De quelque manière qu’on l’envisage, en dépit de premiers retours critiques plutôt froids, Planetarium était le film de toutes les promesses : un sujet potentiellement captivant, une cinéaste talentueuse (si Belle Epine peinait à convaincre, Grand Central atteignait une ampleur tout à fait singulière), un casting trois étoiles, et le recours inédit à une caméra dernier cri (l’Alexa 65). Pourtant, ce parcours de deux sœurs mediums qui, à l’aube de la Seconde Guerre Mondiale, quittent leur Amérique natale pour une tournée européenne, et qu’un producteur de cinéma animé des plus folles ambitions prend rapidement sous son aile, ne décolle jamais.
Si la narration apparaît à ce point vaporeuse, comme diluée, c’est parce qu’elle repose à la fois sur une dispersion thématique – Planetarium n’éclate pas sous un trop-plein qu’il ne parviendrait pas à résorber, mais n’acquiert jamais une unité, une dynamique propre – et une architecture hésitante : l’écriture se résume à une accumulation de scènes à peine esquissées, de petits blocs narratifs balbutiants, où tout s’enchaîne trop vite sans jamais prendre en ampleur, où chaque ellipse ne participe pas tant d’un mystère que de la confusion ambiante. Tout est fluide, mais d’une fluidité mécanique, monotone et désaffectée : les situations se font et se défont, sans que l’on ne s’y sente impliqué.

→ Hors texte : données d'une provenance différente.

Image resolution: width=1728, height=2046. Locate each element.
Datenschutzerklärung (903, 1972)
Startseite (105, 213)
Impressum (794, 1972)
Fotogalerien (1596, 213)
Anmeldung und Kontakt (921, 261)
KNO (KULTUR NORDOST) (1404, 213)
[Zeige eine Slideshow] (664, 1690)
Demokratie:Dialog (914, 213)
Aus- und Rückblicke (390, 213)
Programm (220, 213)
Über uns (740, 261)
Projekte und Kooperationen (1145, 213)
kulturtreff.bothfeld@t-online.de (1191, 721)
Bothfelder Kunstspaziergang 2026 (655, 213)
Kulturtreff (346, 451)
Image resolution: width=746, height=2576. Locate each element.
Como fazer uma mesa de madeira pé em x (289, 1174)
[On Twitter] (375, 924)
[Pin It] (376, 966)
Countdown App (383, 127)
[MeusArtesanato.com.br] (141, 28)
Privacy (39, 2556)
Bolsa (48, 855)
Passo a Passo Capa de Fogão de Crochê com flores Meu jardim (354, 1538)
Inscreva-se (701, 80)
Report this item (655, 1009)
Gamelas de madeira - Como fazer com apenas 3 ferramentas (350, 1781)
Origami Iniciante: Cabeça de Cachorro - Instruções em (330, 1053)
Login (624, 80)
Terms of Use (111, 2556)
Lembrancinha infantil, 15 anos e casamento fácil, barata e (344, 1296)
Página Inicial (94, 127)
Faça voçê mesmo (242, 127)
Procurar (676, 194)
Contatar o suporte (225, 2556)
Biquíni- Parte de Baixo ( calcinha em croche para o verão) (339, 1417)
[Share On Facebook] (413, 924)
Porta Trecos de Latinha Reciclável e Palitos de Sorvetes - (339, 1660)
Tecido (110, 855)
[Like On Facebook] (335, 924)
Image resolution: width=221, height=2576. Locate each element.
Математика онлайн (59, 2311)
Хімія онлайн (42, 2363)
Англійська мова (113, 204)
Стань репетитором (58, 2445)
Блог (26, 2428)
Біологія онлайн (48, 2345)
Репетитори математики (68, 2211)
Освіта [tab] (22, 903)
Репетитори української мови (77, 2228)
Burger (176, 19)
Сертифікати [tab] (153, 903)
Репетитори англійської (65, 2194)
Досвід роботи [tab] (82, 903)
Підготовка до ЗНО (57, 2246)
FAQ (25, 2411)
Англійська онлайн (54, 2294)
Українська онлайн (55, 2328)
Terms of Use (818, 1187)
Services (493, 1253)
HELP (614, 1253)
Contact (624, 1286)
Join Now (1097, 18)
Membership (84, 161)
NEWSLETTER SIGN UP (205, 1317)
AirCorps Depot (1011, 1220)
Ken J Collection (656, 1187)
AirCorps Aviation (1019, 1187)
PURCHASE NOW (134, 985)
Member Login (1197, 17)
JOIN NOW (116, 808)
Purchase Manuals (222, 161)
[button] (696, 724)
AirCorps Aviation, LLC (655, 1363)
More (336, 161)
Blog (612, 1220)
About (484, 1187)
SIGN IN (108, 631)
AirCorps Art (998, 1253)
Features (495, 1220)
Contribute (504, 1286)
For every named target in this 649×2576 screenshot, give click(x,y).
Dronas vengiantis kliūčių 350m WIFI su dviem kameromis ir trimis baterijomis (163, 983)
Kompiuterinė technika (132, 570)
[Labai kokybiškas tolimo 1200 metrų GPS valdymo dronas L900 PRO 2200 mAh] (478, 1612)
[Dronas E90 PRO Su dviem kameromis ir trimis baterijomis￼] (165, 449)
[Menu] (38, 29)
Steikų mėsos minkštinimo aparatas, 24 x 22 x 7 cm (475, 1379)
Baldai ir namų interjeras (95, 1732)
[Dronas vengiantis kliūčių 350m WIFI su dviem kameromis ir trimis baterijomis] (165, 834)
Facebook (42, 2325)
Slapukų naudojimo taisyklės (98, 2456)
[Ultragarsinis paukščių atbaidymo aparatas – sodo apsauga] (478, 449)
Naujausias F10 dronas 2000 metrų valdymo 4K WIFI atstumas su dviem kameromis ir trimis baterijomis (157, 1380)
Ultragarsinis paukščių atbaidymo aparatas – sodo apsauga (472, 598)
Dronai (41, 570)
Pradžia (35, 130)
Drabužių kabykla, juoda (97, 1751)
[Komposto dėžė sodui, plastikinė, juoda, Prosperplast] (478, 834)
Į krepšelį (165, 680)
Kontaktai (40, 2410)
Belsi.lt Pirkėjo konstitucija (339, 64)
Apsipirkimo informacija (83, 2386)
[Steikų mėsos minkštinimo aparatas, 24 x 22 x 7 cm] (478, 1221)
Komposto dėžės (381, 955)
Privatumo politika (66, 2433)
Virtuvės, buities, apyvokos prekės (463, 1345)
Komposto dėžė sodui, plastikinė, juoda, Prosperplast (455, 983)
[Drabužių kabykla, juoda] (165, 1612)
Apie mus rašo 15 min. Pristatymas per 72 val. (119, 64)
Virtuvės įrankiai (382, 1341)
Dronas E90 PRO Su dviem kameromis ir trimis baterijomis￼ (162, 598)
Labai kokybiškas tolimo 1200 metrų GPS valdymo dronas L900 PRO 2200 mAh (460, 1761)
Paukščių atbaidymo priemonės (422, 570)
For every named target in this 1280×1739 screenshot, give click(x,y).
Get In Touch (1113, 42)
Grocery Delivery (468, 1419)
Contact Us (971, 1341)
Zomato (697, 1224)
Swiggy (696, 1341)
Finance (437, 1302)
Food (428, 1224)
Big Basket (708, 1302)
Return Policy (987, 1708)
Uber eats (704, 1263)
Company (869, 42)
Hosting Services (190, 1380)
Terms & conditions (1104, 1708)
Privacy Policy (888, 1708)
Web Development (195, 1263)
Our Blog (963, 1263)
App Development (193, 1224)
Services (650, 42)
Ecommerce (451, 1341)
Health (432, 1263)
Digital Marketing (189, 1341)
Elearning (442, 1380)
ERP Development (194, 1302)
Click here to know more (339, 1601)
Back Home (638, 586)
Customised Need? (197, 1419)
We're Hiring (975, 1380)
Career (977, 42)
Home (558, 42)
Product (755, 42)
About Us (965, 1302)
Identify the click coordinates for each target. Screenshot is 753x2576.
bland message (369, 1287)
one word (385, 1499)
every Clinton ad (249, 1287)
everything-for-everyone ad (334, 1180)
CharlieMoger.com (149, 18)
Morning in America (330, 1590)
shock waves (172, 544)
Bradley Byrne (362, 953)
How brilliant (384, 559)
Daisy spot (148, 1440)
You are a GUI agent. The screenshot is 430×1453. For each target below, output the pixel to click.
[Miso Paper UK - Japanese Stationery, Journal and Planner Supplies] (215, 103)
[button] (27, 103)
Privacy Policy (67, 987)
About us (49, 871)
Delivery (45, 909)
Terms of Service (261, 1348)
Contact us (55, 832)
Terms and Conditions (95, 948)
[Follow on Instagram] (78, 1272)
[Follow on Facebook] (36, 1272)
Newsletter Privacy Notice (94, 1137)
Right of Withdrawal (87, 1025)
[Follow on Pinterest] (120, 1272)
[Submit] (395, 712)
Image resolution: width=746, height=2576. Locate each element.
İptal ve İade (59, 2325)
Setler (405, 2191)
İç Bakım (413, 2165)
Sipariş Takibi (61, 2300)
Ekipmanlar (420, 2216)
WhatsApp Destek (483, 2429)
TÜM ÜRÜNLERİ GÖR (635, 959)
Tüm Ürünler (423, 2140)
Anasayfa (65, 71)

Pour extirper son spectateur de l’ennui, la cinéaste s’en trouve réduite à des visions sans idées (les rares moments oniriques) ou des effets de suspense hors de propos (l'embarrassante scène de gémissements).
On voit bien le travail de résonance avec notre époque – de la crise d’une société, propice à l’exacerbation des tensions raciales (même la déchéance de nationalité est évoquée), à une industrie cinématographique engagée dans une ère de progrès technique (et dont Planetarium lui-même, en tant que premier film intégralement tourné avec l’Alexa 65, se fait l’écho) –, mais rien ne dépasse la statut de la référence appuyée, à l’instar de ces hommages cinéphiles peu inspirés qui parsèment le récit. En contrepoint, Zlotowski tente le pari audacieux du mélodrame, mais ce lyrisme que la musique de Rob ne cesse de clamer ne trouve jamais écho dans la chair de l’image. C’est comme si la cinéaste, mystifiée par les capacités exceptionnelles de sa caméra, en avait oublié de produire de l’incarnation, du liant, de sculpter des espaces et du temps, soit le propre de l’art cinématographique. En l’état, la forme est – c’est triste à dire du travail d’une personnalité au si fort tempérament – sans éclat ni caractère, sans identité en somme. En dépit d’attentes légitimes, l’image reste désespérément lisse, ployant sous une lumière sans texture ni vibration.
Cette idée magnifique de faire se télescoper puissances du faux – l’art cinématographique – et celles de l’invisible – les morts et leur possible présence spectrale – ne produit pas grand-chose, tant Zlotowski semble privilégier les premières aux secondes. Les fantômes ne sont convoqués que dans une dimension purement théorique : Planetarium n’est, à aucun moment, un film habité. Cette impuissance totale à filmer l’impalpable ne serait pas si prégnante si elle ne contredisait pas l’entièreté du projet. Comment une œuvre sur la croyance peut-elle offrir si peu à croire ? Ironiquement, une réponse potentielle est formulée par le film lui-même. Au début du récit, dans ce qui restera peut-être son plus beau moment (et le seul ouvertement nocturne, avec la scène finale), la plus jeune des soeurs s’interroge, en contemplant le ciel étoilé par la vitre d’un train filant à vive allure dans la nuit, sur l’impossibilité de percevoir les étoiles à la lumière du jour. Son aînée lui répond alors, en substance, que la clarté n’est pas toujours la meilleure manière de voir, et que l’obscurité aussi, à sa manière, révèle et dévoile. Rebecca Zlotowski n’applique jamais cette belle maxime : Planetarium néglige trop les puissances de l’ombre pour nous emporter dans son histoire de spectres et d’illusions.